About Rationally Speaking
Rationally Speaking is a blog maintained by Prof. Massimo Pigliucci, a philosopher at the City University of New York. The blog reflects the Enlightenment figure Marquis de Condorcet's idea of what a public intellectual (yes, we know, that's such a bad word) ought to be: someone who devotes himself to "the tracking down of prejudices in the hiding places where priests, the schools, the government, and all long-established institutions had gathered and protected them." You're welcome. Please notice that the contents of this blog can be reprinted under the standard Creative Commons license.
Thursday, February 02, 2006
A good sense of humor will get you a date...
Bressler and Balshine found that women were paying attention to the perceived sense of humor of potential male partners, preferring those with humorous autobiographical statements. Men, on the other hand, did not express a preference for witty women, thereby confirming yet another stereotype about gender differences. Interestingly, however, humor did not have what psychologists call a “halo effect,” like, for example, physical attractiveness. In the latter case, people who are found to be more attractive are also rated higher on character and intelligence scales, even when no information has been provided to participants about either aspect. Instead, humorous males in the Bressler and Balshine study were judged to be less honest and less intelligent, tough they were also considered to be more socially adept. Hey, whatever happened to the idea that women chose mates based on trustworthiness and intellectual prowess? I don't mind been outclassed by Groucho Marx or Jon Stewart, but not the Three Stooges!
So far so good, as far as this type of study goes. The problem with Bressler and Balshine's paper is that it actually set out to test a hypothesis about the evolution of humor in humans. The hypothesis was proposed by evolutionary psychologist G. Miller, who suggested that a sense of humor has been selected because it is an indicator of good genes, sort of like the peacock's tail. Moreover, Miller claimed that men and women should both prefer funny individuals of opposite sex, since the long, monogamous relationships humans typically engage in make for symmetrical sexual selection.
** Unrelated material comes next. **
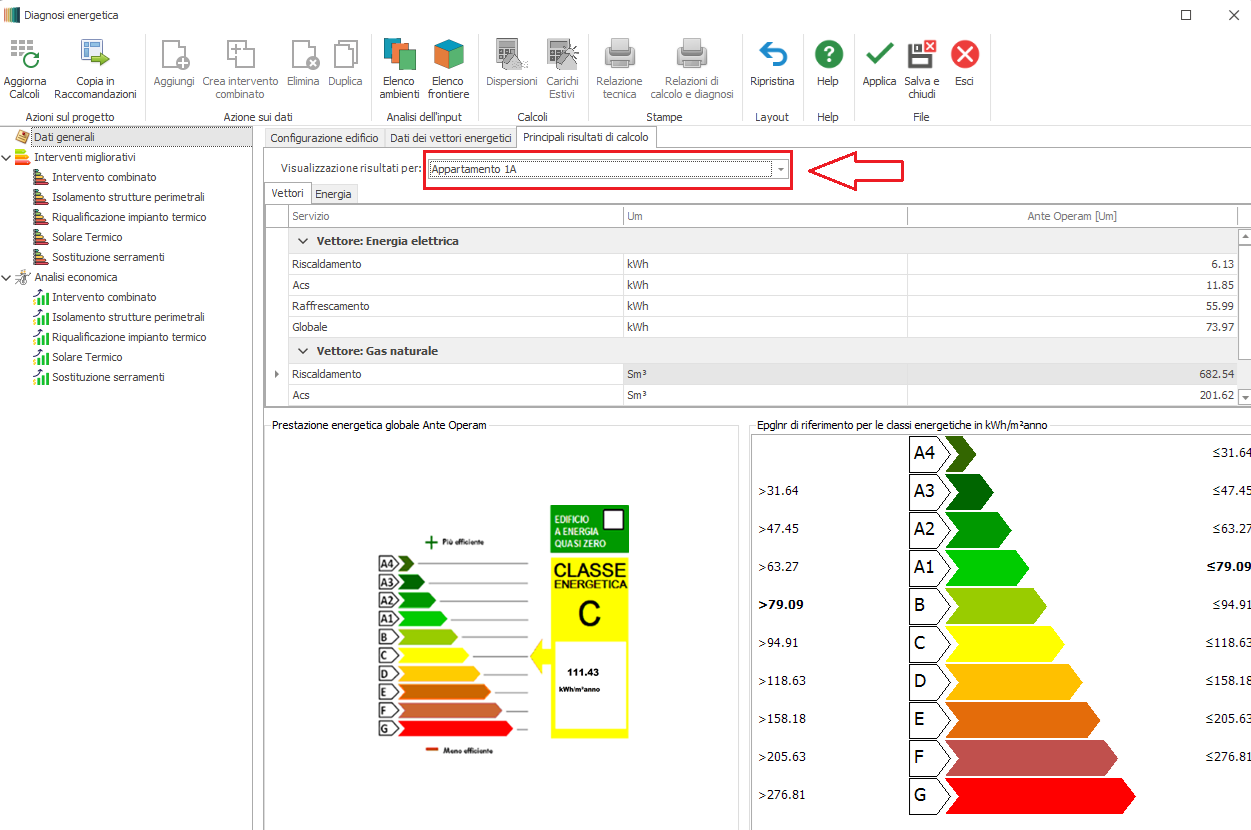Collapse Vettore: Gas naturale group

pos(303,351)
To begin with, it isn't clear on what grounds one would think that humor is correlated with genes that confer higher reproductive fitness; for that matter, the very claim that there are genes affecting a complex behavioral and culturally-influenced trait like humor is dubious (it is possible, but there is no evidence whatsoever to back it up). Moreover, Bressler and Balshine's results actually contradict Miller's hypothesis on two counts. First, because they found gender-related differences in the evaluation of humor as a sexual attractor – contrary to Miller's prediction; second, because there was a negative relation between humor and trustworthiness or intelligence – the latter being traits usually thought to be under sexual selection in primates. So much for sense of humor = good genes theory.
Ah, but there lies the beauty of a quasi-scientific discipline such as evolutionary psychology: it takes just a bit of imagination to concoct an alternative explanation that rescues the original hypothesis. Bressler and Balshine do just that, and I'll leave to the curious reader to go through their paper for some additional amusement. The point is that this sort of post hoc rescue is precisely what makes evolutionary psychology a good, possibly even largely correct, form of narrative about human cognitive evolution. But it ain't no science.